» **Exercise requirements**:
Beginning at the line with "At what coordinates" in the records below, return each line up to and including the last, exactly as it stands, but not the pictures.
════════
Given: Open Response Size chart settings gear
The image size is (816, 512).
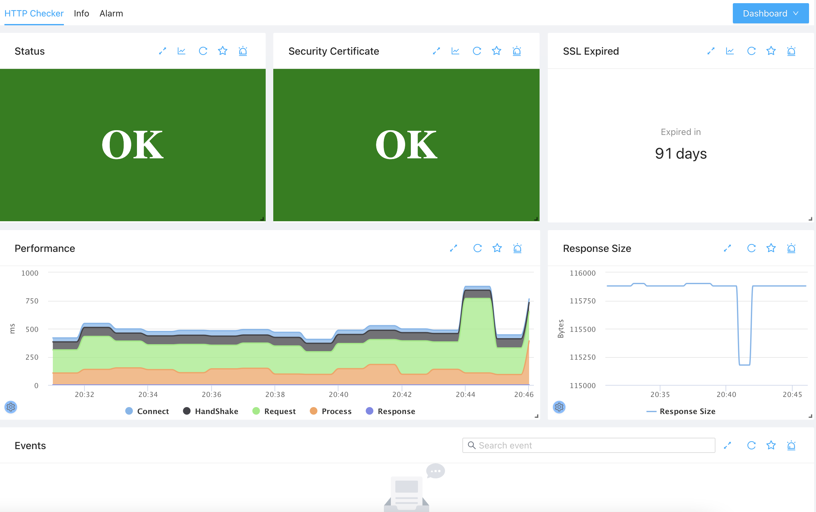Looking at the screenshot, I should (x=559, y=407).
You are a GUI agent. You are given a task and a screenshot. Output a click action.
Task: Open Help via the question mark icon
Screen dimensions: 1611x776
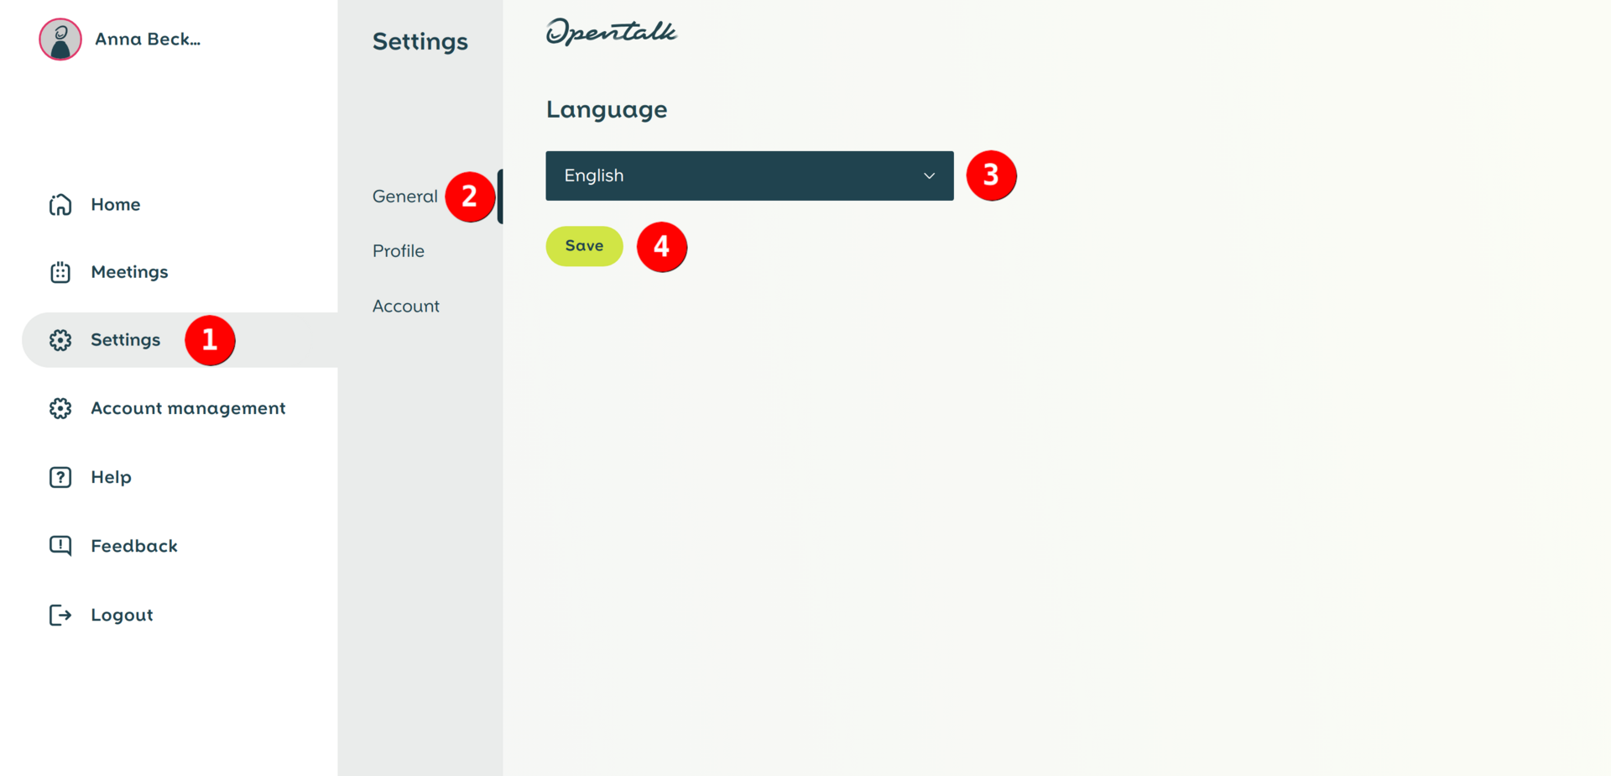click(60, 477)

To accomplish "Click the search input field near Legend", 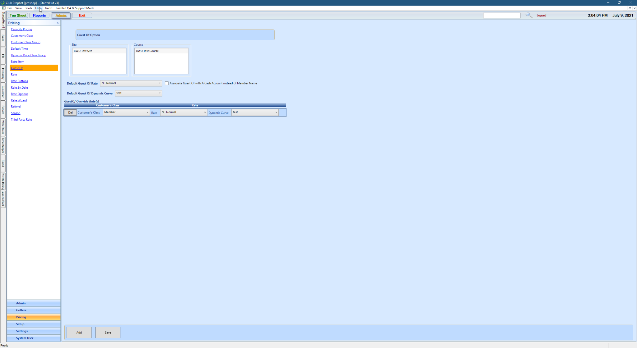I will (501, 16).
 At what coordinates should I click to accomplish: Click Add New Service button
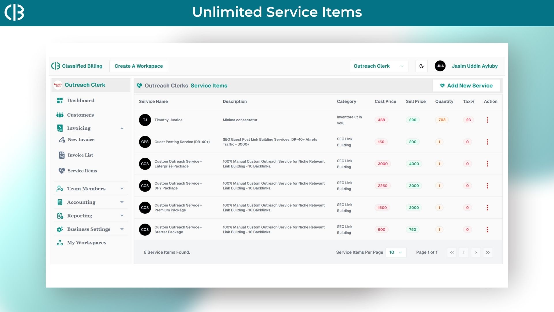[x=466, y=86]
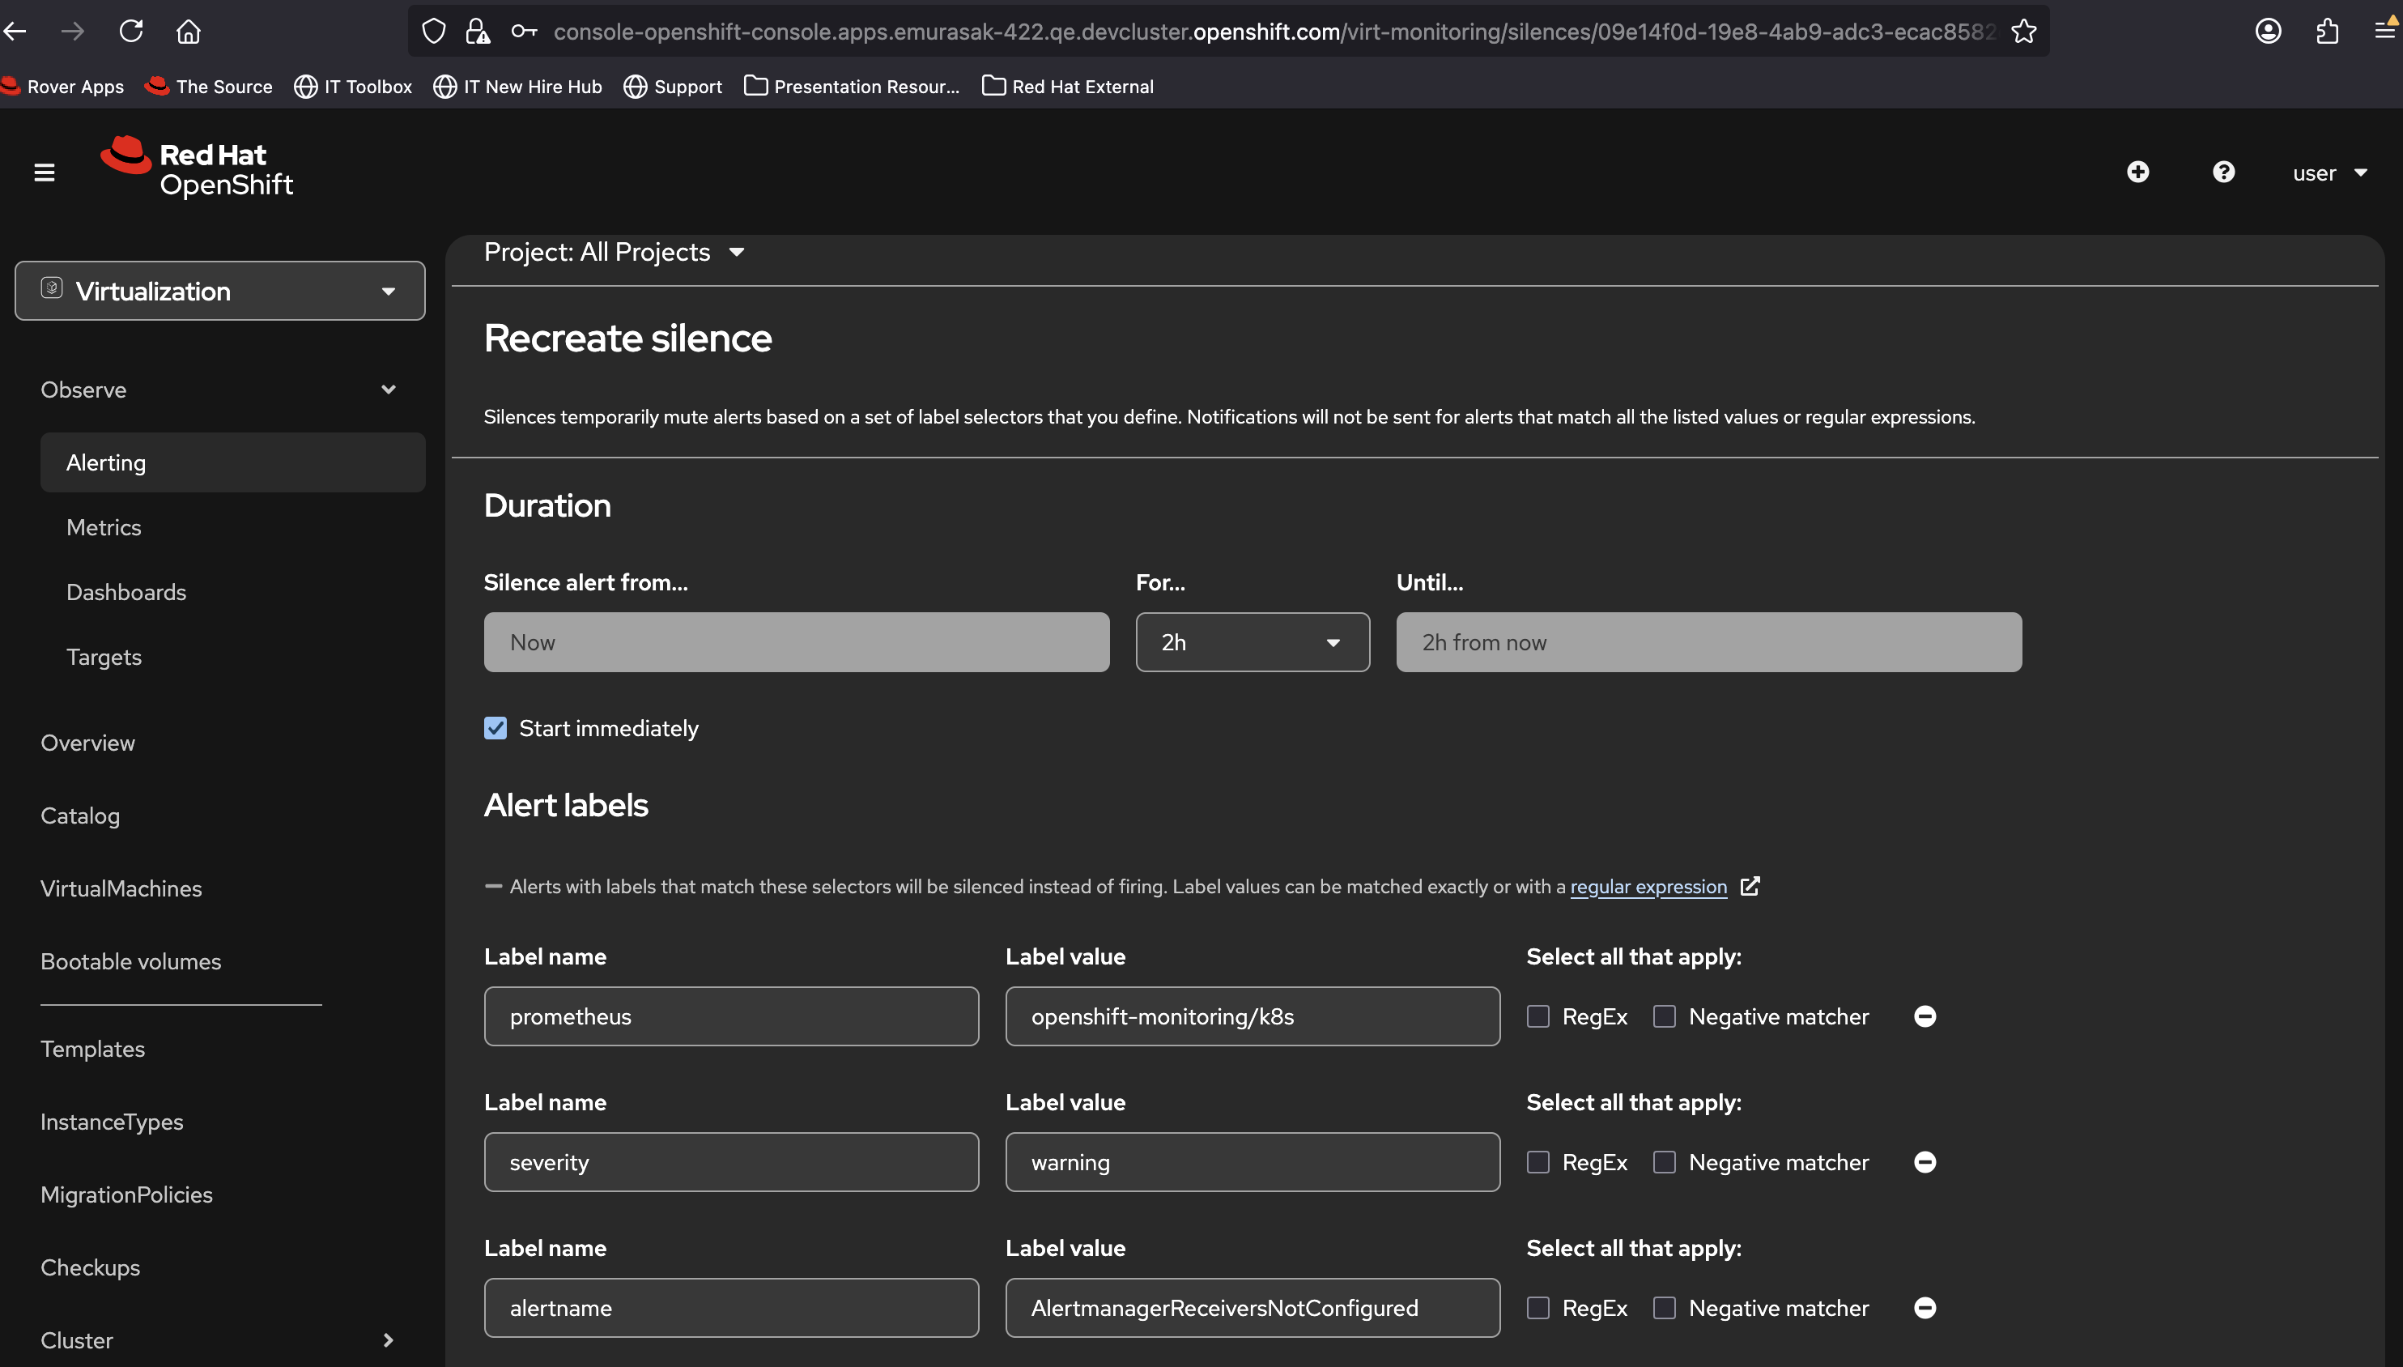Open the help question mark icon

2223,172
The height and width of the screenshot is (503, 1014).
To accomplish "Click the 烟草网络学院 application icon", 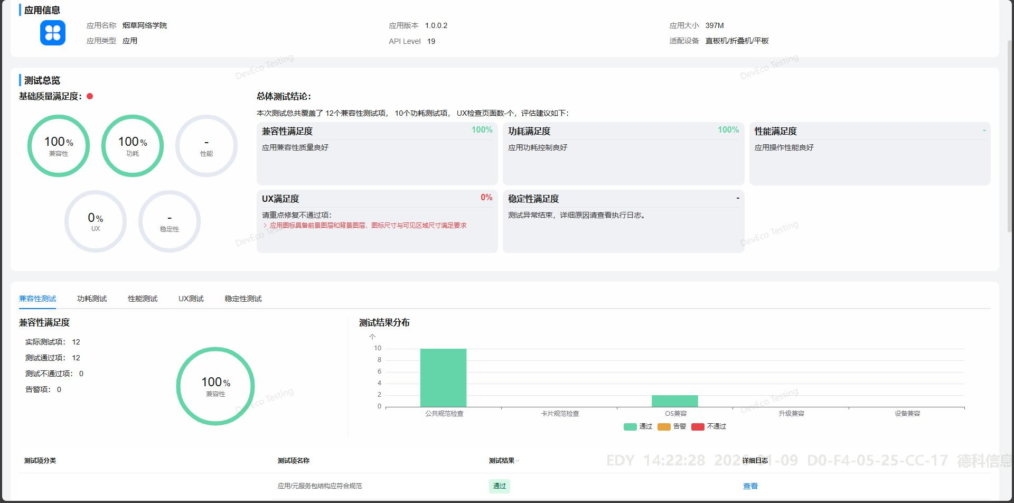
════════
» **Output for this exercise**:
 At what coordinates should I click to accomplish: Click Add New Service button
[x=466, y=86]
Open the help question mark icon

2223,172
The height and width of the screenshot is (503, 1014).
To accomplish "Click the 烟草网络学院 application icon", 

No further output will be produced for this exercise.